● Texte
____

Etienne Dinet, Les Bavards à Bou Saâda, 1896 © Galerie Ary Jan – Thomas Hennocque

Un engagement de taille au cours de la Grande Guerre

L’institut du monde arabe veut porter au premier plan, à travers l’œuvre extraordinaire d’Étienne Dinet, l’engagement d’un homme pour un pays dont il s’est pris d’affection. Il use en effet de son influence pour faire entendre la cause des indigènes, si bien qu’en 1912, sous son impulsion, le pouvoir militaire de Bou-Saâda laisse place à une administration civile.

Sa détermination à faire entendre la cause algérienne est d’autant plus prégnante durant la Grande Guerre. Le peintre blâme un gouvernement français qui n’agit pas en faveur des soldats s’étant battus pour le pays. Après la mobilisation de conscrits algériens qu’Étienne Dinet immortalise à l’aide de son pinceau, notamment à travers la toile de 1915, Le départ du conscrit, celui-ci martèle auprès des autorités françaises la reconnaissance due aux soldats musulmans.

Cette dernière doit se manifester par des actes concrets en faveur des indigènes. De fait, Dinet défend la nécessité d’œuvrer pour le retour au pays des blessés algériens, de respecter par ailleurs les rituels musulmans prescrits pour les enterrements, enfin, de privilégier les stèles musulmanes aux croix inadaptées érigées sur leurs pierres tombales – le peintre en dessine lui-même le modèle.

Son engagement est tel qu’il écrit la première biographie du prophète Mahomet en Français, en hommage aux musulmans morts pour la France, dont il considère qu’ils ont été oubliés par le pays. L’amour d’Étienne Dinet pour l’Algérie est rendu à la postérité par l’exposition à l’Institut du monde arabe avec brio, et révèle du peintre une immersion dans un univers qui lui fut d’abord étranger.

Érotisation des femmes algériennes

Au centre de la peinture orientaliste, prône la sexualité. La femme algérienne est plus que jamais objet de fantasme, et Étienne Dinet n’échappe pas à la règle : il représente les corps féminins comme des femmes qui correspondent aux stéréotypes culturels de l’époque et du pays. L’IMA expose alors nombre de ses œuvres, à l’image des Baigneuses, ou Au Bord de l’Oued. Ces peintures mettent en valeur des figures exotiques et charnelles qui transportent une fois de plus l’Occidental dans un univers inconnu.

Par ailleurs, le peintre doit composer avec, d’une part, une société traditionaliste et religieuse qui prône la mesure et le puritanisme, et d’autre part, l’exaltation des amours et des plaisirs. Sans commune mesure, Dinet présente de nombreuses fresques qui permettent à l’œil avisé du spectateur de percevoir l’image que l’Européen se fait d’une réalité qui lui semble extraordinaire.

Son œuvre la plus célèbre, Esclave d’amour et Lumière des yeux : Abd-el-Gheram et Nouriel-Aîn, Légende arabe, peinte en 1900 et inspirée d’une légende arabe, témoigne de cette ambivalence de l’ivresse érotique : d’une part, le tableau s’inscrit dans la tradition orientaliste d’Étienne Dinet, et transporte le spectateur dans un univers étranger, exotique, qui s’apparente aux Mille-et-une-nuits. D’autre part, il est un témoin de la transmission d’un récit national et un hommage à la culture arabe. Ce double sens est au cœur de l’exposition de l’Institut du monde arabe et révèle chez l’artiste un désir de saluer l’Algérie, pays qu’il affectionne tant.

____

[Entrées de localisation de mots et d'éléments]
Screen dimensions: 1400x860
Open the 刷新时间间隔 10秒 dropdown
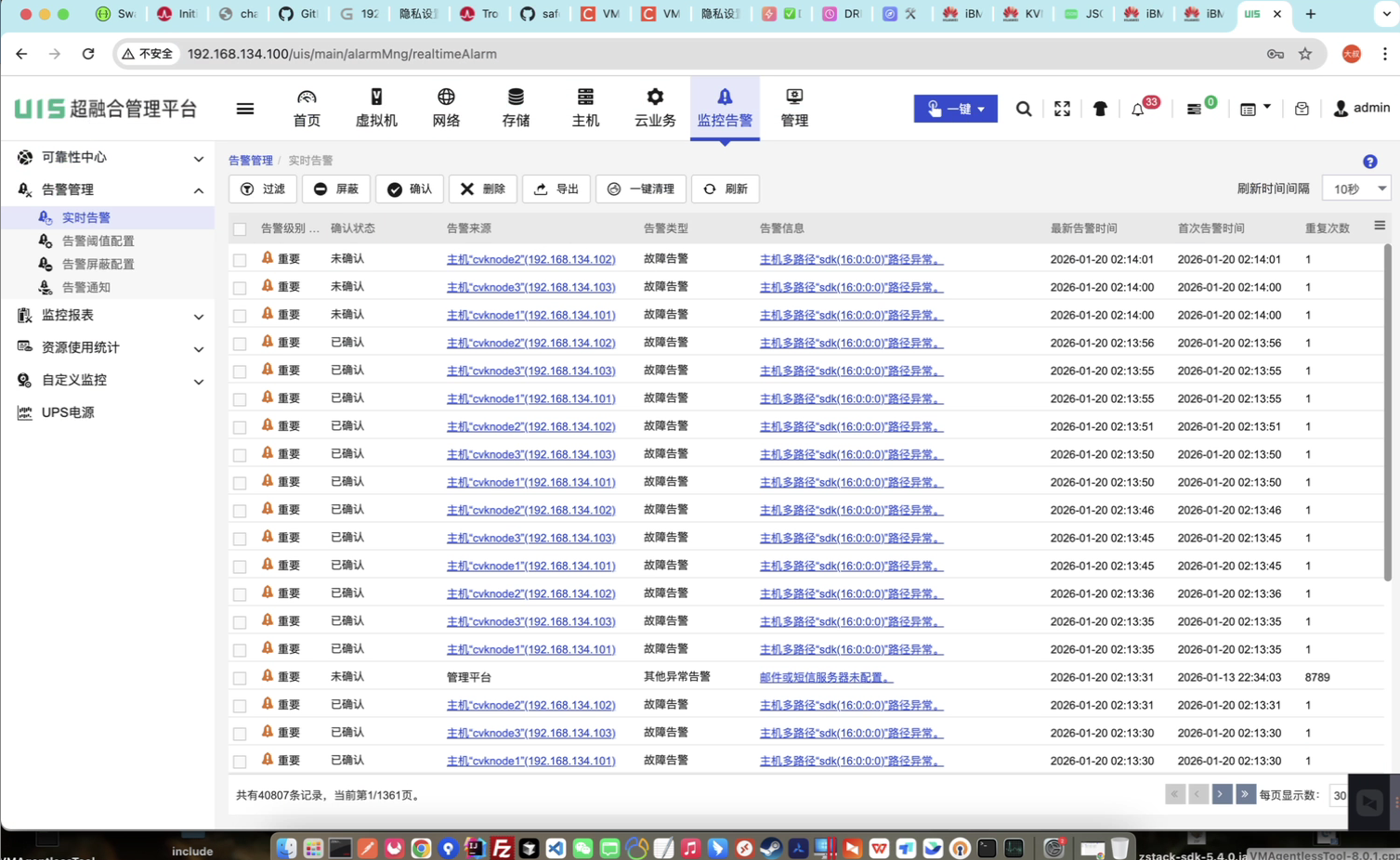point(1355,189)
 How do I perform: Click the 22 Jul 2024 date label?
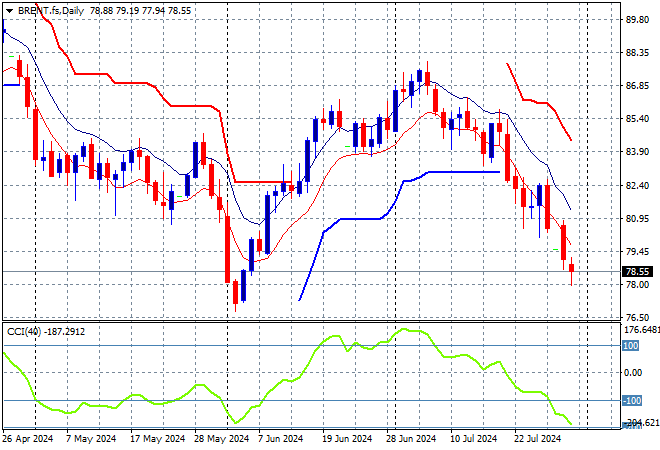[x=538, y=439]
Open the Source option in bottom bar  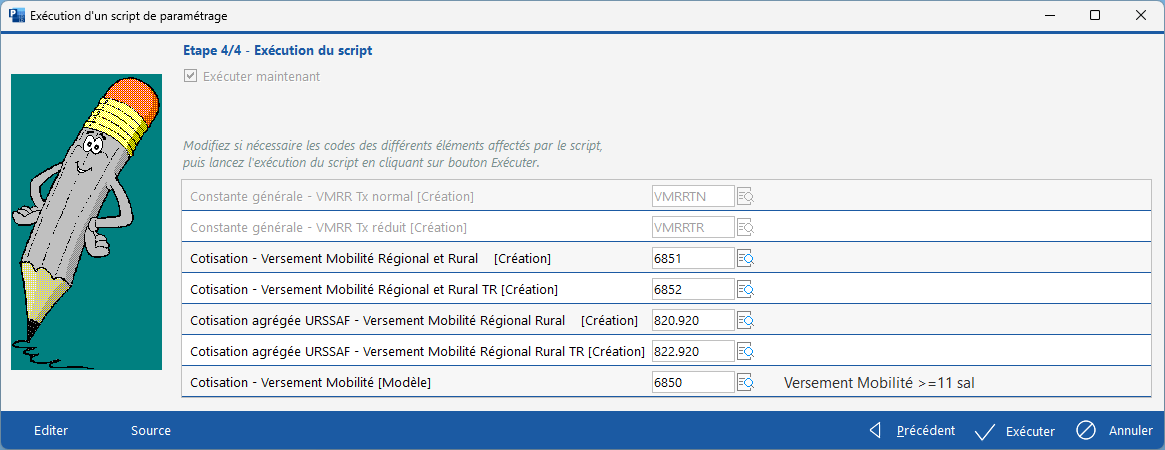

____

● Liste des tâches
(1) D'après le texte sur Étienne Dinet, en quelle année le pouvoir militaire de Bou-Saâda laisse-t-il place à une administration civile ?
(2) Traduisez en anglais cette phrase du texte sur Étienne Dinet : « Le peintre blâme un gouvernement français qui n’agit pas en faveur des soldats s’étant battus pour le pays. »

● Solutions ci-dessous
(1) En 1912.

(2) The painter blames a French government that does not act on behalf of the soldiers who fought for the country.